Assignment:
Search the records for the word "работу" and report each line that has it.

Material for this task:
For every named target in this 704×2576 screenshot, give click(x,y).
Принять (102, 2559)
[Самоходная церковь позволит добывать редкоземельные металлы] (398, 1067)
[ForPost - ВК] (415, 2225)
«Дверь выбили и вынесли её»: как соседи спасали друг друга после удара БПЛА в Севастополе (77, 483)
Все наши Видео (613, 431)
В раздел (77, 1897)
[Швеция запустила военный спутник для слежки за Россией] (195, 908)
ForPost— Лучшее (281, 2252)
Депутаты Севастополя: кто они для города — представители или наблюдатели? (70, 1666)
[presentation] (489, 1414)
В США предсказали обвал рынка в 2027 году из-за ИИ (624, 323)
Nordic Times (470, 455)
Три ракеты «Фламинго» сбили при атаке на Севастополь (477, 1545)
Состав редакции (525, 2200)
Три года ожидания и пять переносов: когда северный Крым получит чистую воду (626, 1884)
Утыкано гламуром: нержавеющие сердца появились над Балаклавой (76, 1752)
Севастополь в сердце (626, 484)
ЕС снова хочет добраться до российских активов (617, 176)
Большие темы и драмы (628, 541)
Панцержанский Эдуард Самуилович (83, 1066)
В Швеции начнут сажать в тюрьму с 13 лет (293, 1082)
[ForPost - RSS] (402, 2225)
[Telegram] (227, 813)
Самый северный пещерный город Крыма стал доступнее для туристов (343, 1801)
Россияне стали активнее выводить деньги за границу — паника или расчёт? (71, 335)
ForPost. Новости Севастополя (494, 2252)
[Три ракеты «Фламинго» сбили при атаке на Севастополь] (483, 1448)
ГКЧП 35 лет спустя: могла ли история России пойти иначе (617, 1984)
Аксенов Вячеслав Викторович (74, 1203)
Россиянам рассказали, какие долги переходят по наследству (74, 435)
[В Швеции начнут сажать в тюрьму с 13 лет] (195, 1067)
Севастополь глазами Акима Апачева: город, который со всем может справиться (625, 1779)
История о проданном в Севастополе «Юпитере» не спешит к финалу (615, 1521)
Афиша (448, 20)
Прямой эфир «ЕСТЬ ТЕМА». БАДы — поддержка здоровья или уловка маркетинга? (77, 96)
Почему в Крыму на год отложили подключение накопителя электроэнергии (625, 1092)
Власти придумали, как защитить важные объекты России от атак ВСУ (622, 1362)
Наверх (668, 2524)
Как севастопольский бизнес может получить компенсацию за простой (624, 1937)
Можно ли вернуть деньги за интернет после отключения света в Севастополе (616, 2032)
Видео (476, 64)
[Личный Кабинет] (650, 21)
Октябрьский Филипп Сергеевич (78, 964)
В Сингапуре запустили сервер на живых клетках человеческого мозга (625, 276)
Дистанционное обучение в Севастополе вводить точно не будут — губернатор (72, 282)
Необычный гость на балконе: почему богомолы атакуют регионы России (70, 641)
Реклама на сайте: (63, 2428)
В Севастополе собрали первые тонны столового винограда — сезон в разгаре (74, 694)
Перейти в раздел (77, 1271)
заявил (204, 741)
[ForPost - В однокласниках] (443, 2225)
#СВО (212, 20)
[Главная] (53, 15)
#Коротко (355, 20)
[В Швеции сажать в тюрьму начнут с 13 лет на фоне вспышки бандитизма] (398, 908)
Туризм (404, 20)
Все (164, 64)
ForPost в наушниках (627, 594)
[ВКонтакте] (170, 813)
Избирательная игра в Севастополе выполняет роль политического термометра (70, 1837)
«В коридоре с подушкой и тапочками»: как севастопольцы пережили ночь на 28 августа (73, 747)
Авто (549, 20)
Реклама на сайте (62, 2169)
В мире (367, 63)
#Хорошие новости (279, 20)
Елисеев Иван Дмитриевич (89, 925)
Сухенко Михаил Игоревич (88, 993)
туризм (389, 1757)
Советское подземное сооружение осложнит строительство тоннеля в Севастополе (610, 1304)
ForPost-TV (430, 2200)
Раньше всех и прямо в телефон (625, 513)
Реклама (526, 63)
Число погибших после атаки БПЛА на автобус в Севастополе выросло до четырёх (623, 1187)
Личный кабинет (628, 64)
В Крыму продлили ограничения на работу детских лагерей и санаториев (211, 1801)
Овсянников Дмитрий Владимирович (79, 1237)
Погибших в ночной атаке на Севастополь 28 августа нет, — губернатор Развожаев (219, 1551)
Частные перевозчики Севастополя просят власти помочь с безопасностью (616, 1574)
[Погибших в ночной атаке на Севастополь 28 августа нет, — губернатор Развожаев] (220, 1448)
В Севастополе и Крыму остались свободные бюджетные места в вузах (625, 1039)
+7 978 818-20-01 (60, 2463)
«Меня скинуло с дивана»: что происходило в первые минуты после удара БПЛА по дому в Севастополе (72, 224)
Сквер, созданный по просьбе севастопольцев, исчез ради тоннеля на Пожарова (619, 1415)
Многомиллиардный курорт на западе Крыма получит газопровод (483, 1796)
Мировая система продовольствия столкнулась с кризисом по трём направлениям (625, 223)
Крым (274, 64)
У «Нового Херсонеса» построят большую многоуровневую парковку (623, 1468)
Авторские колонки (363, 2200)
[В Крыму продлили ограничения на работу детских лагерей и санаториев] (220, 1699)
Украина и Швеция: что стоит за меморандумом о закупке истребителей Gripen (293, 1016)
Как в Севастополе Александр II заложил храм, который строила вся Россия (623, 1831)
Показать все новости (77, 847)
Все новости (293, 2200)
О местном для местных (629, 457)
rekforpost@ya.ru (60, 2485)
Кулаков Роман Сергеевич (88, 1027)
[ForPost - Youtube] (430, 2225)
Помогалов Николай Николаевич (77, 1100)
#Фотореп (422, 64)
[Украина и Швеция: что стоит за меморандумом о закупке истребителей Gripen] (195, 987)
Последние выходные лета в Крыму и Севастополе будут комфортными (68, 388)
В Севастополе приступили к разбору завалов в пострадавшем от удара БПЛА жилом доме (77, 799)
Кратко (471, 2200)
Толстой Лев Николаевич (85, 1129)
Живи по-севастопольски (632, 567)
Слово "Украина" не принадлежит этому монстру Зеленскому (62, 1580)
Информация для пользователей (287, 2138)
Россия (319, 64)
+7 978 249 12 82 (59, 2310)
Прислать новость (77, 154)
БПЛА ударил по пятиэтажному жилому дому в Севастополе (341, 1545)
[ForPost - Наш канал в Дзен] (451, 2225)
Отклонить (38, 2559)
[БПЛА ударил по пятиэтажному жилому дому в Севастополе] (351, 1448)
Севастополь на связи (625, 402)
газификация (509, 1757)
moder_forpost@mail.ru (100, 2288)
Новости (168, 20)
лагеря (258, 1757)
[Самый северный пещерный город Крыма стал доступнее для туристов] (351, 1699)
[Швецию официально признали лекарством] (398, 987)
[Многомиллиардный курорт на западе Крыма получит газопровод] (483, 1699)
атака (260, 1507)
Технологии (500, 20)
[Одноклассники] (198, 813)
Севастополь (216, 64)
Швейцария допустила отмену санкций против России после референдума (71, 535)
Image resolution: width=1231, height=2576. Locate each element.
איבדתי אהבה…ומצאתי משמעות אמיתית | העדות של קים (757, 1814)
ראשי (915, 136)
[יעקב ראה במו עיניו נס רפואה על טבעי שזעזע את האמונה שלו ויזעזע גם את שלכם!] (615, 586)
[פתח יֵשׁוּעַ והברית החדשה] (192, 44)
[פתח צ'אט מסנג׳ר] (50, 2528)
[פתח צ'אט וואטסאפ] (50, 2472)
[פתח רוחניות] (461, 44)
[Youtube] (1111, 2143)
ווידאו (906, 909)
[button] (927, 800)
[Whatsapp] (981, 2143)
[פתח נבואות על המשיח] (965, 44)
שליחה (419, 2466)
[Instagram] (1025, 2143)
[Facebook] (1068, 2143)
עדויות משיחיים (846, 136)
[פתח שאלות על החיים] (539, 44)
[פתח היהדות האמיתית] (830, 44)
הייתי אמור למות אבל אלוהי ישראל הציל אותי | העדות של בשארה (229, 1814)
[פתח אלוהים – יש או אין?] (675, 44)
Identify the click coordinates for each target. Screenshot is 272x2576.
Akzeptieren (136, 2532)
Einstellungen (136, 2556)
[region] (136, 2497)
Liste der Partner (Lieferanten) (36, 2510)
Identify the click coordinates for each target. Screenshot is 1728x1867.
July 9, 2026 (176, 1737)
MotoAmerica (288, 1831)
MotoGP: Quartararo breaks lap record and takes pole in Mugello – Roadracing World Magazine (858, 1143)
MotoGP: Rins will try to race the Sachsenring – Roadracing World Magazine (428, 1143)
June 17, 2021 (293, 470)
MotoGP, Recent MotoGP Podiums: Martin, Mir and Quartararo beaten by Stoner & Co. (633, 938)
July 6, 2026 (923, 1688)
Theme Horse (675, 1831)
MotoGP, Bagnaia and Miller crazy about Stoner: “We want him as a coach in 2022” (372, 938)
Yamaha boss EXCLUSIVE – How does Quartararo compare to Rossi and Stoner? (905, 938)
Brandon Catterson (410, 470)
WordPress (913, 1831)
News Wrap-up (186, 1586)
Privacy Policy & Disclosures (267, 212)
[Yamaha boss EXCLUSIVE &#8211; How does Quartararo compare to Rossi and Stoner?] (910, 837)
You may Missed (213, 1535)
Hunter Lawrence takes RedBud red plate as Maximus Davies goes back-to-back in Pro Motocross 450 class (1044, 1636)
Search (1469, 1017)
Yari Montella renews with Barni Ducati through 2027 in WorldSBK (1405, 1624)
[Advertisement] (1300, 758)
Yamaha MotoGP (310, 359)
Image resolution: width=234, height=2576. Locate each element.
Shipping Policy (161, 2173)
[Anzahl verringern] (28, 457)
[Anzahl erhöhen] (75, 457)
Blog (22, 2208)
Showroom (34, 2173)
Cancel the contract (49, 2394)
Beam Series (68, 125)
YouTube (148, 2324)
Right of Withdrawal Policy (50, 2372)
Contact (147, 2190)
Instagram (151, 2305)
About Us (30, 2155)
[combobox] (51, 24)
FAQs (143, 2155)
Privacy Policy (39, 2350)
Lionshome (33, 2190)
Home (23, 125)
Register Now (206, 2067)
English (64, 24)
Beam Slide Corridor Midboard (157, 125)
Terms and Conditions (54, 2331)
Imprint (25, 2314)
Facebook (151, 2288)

Result of this task:
В Крыму продлили ограничения на работу детских лагерей и санаториев (211, 1801)
[В Крыму продлили ограничения на работу детских лагерей и санаториев] (220, 1699)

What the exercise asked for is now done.